Only one stretch of the data below is wanted: the lines from the one with "Where should I click to: Click the index" through the one with "Viewport: 685px width, 823px height.", repeated exactly.
+++++
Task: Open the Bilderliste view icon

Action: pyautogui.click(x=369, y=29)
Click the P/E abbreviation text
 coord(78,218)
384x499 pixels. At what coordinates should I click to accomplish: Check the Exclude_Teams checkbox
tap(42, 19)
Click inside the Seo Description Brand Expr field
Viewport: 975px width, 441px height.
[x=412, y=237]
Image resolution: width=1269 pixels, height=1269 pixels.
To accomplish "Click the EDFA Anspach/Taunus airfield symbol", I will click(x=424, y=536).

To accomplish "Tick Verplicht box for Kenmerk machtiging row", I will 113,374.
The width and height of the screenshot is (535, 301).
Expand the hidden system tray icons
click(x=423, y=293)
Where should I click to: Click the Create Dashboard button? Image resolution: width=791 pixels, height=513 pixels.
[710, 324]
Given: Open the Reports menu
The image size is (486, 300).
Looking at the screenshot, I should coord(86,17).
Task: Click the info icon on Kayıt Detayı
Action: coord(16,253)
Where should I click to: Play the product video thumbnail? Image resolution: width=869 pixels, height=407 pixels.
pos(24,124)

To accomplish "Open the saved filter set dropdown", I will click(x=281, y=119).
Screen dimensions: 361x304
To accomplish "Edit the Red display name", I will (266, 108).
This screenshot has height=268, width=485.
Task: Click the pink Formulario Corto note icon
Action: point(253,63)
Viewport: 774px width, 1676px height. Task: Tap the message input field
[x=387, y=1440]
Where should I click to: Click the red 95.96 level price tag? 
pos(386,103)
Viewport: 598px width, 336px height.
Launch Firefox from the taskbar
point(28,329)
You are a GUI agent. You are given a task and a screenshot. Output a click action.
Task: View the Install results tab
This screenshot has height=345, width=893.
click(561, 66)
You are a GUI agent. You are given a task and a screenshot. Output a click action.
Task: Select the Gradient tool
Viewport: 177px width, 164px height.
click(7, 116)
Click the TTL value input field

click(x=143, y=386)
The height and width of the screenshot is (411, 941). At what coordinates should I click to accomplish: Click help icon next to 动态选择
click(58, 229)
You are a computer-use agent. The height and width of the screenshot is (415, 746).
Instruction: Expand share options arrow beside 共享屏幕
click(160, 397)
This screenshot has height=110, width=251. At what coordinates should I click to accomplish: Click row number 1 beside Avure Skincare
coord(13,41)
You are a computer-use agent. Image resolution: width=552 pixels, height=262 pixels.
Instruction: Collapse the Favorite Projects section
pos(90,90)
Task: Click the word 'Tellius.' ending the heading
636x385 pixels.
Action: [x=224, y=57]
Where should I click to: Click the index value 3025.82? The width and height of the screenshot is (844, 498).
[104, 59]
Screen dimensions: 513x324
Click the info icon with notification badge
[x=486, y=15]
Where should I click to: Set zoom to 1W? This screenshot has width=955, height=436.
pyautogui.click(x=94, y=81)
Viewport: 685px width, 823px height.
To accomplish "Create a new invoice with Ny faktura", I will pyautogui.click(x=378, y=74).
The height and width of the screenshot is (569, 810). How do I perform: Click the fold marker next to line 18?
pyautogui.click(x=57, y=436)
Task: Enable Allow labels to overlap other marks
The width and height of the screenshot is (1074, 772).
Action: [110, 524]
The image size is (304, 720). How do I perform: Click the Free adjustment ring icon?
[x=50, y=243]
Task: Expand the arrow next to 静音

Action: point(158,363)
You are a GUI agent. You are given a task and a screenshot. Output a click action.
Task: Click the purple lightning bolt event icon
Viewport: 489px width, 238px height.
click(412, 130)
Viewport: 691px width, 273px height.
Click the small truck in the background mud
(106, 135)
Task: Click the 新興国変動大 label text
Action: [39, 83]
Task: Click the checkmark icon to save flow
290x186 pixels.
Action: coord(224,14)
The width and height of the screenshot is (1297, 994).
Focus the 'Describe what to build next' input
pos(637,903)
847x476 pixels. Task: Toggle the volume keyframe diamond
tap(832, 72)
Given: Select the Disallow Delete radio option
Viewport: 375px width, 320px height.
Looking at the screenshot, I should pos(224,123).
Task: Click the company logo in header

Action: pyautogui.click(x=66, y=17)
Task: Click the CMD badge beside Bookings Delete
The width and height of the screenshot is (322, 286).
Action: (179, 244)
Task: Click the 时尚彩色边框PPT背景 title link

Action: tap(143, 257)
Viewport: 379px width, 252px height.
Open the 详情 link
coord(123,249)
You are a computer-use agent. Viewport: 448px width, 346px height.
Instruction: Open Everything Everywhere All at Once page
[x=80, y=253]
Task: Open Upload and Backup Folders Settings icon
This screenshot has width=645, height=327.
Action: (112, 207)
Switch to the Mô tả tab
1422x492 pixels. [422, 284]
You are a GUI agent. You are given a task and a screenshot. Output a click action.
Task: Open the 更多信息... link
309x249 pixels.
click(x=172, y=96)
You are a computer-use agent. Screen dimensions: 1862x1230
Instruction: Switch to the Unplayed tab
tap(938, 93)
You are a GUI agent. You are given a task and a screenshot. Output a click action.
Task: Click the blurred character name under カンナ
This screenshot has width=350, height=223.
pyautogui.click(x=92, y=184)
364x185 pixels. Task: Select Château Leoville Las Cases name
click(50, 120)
+++++
Solution for this problem
Where should I click to: Click the index value 3025.82? The width and height of the screenshot is (844, 498).
[104, 59]
Screen dimensions: 513x324
Click the info icon with notification badge
[x=486, y=15]
Where should I click to: Set zoom to 1W? This screenshot has width=955, height=436.
pyautogui.click(x=94, y=81)
Viewport: 685px width, 823px height.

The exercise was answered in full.